__Required action__: Your answer should be only the lines below from the one with "The image size is (392, 696)." to the one with "Task: Click the print table icon", repeated exactly, ends included.

__Information provided__:
#####
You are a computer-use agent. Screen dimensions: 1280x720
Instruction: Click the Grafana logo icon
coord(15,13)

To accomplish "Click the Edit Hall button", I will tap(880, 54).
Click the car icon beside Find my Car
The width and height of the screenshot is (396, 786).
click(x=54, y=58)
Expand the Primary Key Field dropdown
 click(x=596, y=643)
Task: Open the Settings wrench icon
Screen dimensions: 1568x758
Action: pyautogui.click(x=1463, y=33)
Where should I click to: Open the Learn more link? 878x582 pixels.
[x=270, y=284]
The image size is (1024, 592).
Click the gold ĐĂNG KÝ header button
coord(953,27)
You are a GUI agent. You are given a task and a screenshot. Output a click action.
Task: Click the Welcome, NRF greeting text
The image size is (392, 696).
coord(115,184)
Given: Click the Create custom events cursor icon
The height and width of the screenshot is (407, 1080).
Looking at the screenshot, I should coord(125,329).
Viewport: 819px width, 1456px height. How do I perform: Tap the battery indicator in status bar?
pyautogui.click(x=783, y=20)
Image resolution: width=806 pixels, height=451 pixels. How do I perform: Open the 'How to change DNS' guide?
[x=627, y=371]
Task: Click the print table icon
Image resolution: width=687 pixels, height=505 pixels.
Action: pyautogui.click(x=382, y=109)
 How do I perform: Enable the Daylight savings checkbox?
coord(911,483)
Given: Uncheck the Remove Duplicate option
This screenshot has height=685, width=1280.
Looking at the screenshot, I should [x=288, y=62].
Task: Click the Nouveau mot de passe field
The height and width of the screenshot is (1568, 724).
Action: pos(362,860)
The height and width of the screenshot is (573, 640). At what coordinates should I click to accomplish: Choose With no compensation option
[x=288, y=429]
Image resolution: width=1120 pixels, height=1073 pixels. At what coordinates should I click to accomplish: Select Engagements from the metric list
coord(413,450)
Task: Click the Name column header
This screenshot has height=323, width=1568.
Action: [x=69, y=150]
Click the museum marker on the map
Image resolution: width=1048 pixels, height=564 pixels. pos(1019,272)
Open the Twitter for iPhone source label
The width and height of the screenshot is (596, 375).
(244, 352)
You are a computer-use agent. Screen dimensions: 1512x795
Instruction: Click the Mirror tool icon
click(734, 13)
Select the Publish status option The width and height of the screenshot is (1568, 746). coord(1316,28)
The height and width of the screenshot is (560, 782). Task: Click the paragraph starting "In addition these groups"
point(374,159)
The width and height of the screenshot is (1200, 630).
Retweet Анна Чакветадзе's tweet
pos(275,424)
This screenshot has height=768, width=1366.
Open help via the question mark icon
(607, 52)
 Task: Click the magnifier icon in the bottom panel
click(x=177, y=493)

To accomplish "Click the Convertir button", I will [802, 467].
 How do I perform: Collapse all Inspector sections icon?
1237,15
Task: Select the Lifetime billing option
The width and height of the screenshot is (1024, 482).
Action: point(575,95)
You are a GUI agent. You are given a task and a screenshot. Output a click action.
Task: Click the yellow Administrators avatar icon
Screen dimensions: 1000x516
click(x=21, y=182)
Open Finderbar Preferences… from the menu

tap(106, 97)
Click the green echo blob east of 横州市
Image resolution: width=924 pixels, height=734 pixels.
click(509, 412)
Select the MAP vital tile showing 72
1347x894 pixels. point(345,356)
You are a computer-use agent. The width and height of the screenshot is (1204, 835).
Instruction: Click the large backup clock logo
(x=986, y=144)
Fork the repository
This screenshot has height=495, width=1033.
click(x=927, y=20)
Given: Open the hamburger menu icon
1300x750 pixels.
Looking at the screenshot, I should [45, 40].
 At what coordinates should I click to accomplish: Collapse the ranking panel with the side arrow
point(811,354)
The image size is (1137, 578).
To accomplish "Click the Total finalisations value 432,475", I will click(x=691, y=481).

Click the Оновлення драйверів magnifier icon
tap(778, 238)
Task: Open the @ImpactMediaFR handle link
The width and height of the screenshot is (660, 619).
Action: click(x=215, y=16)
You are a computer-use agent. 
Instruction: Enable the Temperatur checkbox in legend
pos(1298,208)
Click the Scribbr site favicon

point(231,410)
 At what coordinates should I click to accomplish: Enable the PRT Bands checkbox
#####
__Solution to this task__:
The image size is (392, 696).
coord(115,184)
Given: Click the Create custom events cursor icon
The height and width of the screenshot is (407, 1080).
Looking at the screenshot, I should coord(125,329).
Viewport: 819px width, 1456px height. How do I perform: Tap the battery indicator in status bar?
pyautogui.click(x=783, y=20)
Image resolution: width=806 pixels, height=451 pixels. How do I perform: Open the 'How to change DNS' guide?
[x=627, y=371]
Task: Click the print table icon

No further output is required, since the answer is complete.